Cato revelling in the Olympic experience
BIRMINGHAM, England — Roxroy Cato could hardly contain his wide grin when he was told that his exploits in making the Jamaican Olympic team has inspired student/athletes at his alma mater Green Island High in Hanover to aim for the same heights.
Cato, who is from Sheffield in Westmoreland, is one of three Jamaicans who will contest the first round of the men’s 400m hurdles at the XXX Olympiad that started with women’s football yesterday. Cato says he is happy he is able to motivate young athletes to do well.
“I feel great,” he said. “Any chance you get to motivate youngsters to work hard in track and field is a good thing and I hope they make the best of it. I am trying my best to make sure they have something to aim at.”
Cato, who suffered a big letdown last year when he was told he was on the team to the IAAF World Championships in Daegu, South Korea, only to be replaced at the last moment, said after that he made sure this year there would be no slipups.
“Coming off last year’s upset, it was a different focus this year, I was not prepared to leave anything to chance just make every race count,” he said.
Presently, Cato, who ran his personal best time 49.03 seconds at a meet in Trinidad on May 19 to clinch the Olympic A qualifying standard, said he is in the best shape of his career and is aiming to go as far as he can go. The pre-Olympic camp at the University of Birmingham here, he said, worked wonders for him. “I am feeling great right now that I am where I hoped to be. I just need to be able to stay in the moment now,” he said.
Training has been going great and he has been able to use the isolation that the camp has provided to work on his technique and that has worked for him. “My technique is getting better and better each day.”
He was introduced to the event in 2006 when his coach at Green Island High, Michael McIntosh, whom he calls “Mr Mack” and describes as one of the most influential persons in his career, “just came out one day and said he was going to let me try the 400m hurdles”.
Cato recalls that, that year the organisers of Milo Western Relays were offering two hurdles for any school whose athletes could run the event under one minute.

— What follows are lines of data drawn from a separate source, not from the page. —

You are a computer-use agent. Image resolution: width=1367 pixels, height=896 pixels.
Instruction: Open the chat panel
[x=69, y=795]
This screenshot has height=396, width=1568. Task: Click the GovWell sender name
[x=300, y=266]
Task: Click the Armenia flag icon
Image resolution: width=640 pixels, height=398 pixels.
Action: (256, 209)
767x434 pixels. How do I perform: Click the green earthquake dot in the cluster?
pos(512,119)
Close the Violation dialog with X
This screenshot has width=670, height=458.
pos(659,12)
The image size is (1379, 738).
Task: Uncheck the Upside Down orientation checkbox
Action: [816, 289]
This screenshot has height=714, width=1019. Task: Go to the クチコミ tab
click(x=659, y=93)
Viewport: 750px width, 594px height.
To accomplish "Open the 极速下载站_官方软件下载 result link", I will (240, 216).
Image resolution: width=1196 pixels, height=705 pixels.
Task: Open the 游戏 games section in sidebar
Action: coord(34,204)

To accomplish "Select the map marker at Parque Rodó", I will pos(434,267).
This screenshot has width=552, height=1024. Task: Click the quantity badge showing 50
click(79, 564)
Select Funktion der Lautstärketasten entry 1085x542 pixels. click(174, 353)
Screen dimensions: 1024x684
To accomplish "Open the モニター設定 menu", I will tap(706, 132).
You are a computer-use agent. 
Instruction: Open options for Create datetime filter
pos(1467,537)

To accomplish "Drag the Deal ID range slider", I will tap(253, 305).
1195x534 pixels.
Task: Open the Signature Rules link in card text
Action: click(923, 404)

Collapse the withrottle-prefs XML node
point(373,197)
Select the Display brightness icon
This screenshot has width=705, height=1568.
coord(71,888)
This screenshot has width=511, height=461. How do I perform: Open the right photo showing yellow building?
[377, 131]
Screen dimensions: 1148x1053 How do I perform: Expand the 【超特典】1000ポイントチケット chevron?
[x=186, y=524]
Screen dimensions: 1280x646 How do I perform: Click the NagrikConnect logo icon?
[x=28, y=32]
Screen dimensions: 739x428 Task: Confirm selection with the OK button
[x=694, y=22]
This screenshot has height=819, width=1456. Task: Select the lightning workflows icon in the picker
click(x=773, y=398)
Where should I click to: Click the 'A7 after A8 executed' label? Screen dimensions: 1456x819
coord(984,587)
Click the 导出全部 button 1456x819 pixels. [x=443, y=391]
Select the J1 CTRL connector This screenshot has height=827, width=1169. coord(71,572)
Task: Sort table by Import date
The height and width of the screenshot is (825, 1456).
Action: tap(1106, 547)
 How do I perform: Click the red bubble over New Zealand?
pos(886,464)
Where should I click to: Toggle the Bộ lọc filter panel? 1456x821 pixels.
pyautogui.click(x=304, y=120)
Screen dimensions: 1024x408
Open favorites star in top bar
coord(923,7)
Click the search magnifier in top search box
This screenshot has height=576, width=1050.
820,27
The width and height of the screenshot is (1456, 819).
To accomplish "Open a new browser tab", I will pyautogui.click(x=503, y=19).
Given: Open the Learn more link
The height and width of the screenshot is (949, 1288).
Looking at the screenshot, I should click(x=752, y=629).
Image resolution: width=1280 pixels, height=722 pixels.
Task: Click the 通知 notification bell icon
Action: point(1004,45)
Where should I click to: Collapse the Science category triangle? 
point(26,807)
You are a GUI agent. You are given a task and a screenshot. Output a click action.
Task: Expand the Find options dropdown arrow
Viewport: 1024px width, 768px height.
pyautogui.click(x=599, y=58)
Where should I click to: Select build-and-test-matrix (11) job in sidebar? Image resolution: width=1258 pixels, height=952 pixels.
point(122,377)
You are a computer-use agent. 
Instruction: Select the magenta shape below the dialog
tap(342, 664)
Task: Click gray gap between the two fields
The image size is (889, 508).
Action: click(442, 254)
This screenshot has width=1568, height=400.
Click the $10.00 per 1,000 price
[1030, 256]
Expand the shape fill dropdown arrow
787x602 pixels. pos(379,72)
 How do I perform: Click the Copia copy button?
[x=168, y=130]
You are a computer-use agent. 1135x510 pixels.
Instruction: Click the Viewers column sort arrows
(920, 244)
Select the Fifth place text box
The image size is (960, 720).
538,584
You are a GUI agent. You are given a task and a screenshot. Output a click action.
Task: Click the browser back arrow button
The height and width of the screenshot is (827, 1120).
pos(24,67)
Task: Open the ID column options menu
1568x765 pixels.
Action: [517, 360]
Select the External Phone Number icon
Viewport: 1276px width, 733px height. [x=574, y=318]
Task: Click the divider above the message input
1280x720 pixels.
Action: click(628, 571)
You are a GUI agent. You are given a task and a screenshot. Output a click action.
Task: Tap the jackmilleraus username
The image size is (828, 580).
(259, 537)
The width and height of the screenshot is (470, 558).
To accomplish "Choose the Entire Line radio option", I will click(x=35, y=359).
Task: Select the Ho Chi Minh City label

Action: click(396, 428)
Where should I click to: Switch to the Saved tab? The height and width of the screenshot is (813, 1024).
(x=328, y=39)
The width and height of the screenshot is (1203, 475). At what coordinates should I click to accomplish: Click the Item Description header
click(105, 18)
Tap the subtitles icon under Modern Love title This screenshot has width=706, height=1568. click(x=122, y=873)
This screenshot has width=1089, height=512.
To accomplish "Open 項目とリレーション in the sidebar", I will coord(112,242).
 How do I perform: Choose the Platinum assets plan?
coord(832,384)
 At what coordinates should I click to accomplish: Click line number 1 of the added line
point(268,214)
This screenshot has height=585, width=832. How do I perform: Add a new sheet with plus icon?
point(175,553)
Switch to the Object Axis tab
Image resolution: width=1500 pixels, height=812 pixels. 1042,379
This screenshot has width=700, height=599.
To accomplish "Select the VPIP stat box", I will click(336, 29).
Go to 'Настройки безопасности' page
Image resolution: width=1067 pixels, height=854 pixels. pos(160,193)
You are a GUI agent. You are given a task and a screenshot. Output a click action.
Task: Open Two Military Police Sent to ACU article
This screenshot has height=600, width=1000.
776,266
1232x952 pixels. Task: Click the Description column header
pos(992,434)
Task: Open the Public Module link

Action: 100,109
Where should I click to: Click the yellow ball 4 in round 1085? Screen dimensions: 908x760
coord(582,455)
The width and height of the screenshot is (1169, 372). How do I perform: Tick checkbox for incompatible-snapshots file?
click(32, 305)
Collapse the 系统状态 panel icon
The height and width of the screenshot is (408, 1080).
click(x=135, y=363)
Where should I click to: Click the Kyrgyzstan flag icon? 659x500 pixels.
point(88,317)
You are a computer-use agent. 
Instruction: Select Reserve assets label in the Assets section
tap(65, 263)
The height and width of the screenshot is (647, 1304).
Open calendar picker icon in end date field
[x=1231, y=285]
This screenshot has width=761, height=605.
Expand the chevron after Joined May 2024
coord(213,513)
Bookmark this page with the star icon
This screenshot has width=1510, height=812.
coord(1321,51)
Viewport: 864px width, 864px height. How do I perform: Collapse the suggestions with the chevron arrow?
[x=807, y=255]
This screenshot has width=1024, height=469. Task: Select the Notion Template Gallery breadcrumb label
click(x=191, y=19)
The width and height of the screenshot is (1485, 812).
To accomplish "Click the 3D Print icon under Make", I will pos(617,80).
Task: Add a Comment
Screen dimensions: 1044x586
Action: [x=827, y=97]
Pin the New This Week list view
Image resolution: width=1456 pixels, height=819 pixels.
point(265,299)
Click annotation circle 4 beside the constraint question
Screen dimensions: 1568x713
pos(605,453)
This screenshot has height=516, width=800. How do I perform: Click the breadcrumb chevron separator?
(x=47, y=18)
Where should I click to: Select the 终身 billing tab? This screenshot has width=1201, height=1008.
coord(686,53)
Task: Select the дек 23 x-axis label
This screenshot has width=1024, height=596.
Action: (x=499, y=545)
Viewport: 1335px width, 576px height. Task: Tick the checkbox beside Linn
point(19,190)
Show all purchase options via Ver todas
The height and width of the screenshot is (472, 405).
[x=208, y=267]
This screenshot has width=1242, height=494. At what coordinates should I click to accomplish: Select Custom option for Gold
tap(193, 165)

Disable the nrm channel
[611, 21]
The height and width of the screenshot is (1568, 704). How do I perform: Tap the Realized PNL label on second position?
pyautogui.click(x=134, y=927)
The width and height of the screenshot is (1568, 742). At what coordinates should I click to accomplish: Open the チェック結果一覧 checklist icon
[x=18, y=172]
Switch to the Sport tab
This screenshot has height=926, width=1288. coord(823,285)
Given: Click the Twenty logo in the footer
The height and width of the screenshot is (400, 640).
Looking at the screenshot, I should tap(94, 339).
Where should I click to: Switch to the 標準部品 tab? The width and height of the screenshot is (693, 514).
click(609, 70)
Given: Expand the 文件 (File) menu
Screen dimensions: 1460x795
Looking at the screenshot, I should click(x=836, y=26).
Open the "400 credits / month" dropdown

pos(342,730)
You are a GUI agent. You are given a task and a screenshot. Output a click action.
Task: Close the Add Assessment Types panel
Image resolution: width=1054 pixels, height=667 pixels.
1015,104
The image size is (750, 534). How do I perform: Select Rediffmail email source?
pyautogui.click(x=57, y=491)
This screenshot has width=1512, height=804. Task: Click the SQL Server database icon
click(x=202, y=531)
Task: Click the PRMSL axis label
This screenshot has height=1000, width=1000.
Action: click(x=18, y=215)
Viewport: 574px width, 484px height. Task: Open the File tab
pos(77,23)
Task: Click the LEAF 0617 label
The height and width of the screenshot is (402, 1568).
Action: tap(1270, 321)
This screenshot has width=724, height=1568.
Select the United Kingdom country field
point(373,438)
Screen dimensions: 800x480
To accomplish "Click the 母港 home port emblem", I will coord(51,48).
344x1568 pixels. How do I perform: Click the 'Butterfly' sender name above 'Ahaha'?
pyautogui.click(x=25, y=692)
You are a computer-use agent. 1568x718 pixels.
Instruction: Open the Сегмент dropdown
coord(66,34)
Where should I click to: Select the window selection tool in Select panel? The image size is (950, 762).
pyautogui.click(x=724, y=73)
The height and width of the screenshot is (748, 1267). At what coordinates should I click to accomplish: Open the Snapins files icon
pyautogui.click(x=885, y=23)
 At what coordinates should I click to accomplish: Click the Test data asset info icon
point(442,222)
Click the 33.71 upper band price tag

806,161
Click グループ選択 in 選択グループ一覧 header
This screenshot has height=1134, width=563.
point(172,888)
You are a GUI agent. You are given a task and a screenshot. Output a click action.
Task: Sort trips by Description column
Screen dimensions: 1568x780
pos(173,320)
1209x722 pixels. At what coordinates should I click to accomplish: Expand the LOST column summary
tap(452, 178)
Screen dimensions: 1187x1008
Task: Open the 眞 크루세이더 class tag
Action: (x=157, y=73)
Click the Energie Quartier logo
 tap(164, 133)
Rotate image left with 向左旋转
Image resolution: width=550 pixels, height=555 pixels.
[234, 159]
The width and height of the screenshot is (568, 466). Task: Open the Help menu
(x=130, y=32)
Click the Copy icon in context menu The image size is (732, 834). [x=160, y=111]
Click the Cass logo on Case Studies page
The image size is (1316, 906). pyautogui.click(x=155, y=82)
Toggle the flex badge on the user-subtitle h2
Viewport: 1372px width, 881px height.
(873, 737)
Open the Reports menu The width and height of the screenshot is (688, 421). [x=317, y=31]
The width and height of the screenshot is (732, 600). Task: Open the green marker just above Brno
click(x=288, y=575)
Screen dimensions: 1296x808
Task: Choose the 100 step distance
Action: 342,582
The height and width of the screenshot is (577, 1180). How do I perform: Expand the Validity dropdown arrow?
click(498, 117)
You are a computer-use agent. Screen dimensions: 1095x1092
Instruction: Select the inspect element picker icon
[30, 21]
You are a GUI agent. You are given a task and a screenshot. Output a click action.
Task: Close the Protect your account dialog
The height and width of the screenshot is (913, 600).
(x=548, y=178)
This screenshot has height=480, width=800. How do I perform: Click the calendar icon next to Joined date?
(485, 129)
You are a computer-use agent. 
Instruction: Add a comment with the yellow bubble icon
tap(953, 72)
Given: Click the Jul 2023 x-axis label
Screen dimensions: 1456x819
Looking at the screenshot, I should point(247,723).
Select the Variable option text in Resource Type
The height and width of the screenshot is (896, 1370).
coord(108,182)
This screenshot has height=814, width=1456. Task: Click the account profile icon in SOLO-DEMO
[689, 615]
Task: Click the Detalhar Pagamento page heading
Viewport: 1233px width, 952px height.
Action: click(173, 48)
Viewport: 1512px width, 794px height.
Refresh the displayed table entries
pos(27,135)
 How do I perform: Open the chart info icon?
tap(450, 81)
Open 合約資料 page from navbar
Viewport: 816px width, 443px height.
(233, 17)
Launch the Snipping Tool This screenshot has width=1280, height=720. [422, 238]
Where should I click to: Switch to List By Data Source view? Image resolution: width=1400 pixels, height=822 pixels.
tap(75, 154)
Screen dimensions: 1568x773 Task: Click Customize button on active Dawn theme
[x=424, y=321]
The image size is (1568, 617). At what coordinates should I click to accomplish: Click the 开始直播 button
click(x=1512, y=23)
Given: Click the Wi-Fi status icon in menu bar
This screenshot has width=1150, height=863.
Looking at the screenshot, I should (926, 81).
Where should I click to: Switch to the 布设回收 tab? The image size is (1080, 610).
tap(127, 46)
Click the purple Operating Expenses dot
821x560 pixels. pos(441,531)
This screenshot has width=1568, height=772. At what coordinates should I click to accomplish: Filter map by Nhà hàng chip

“Yeah man,” he says with the big grin, “I had never done hurdles before but I just went out there and ran and jumped and we got the hurdles”.
Training was not that easy, however, as he used an old classroom desk as his obstacle and today he says hurdles in races give him no fear. “I just knock them over as the desk hurt more to hit than the hurdles.”
The time spent at the training camp has helped to cement some relationships he had, with Riker Hylton and Dane Hyatt, whom he knew before and make new ones. “Everyone here is friendly,” he told the Jamaica Observer and it is great to be on the same team as great athletes like Usain Bolt and others.”
He knows the atmosphere will change once they get to the Village and the Games draw nearer, but says the management team reminds them every day they were under no pressure, but to take things one step at a time.
Cato says he thanks McIntosh and singles out a teacher, Ms Berlyn, whom he said took the time to help him keep focused on what he was doing.
Making the Olympic team has also opened the door for what he says is more national teams and says he is already eyeing a spot to the IAAF World Championships in Moscow, Russia, next year.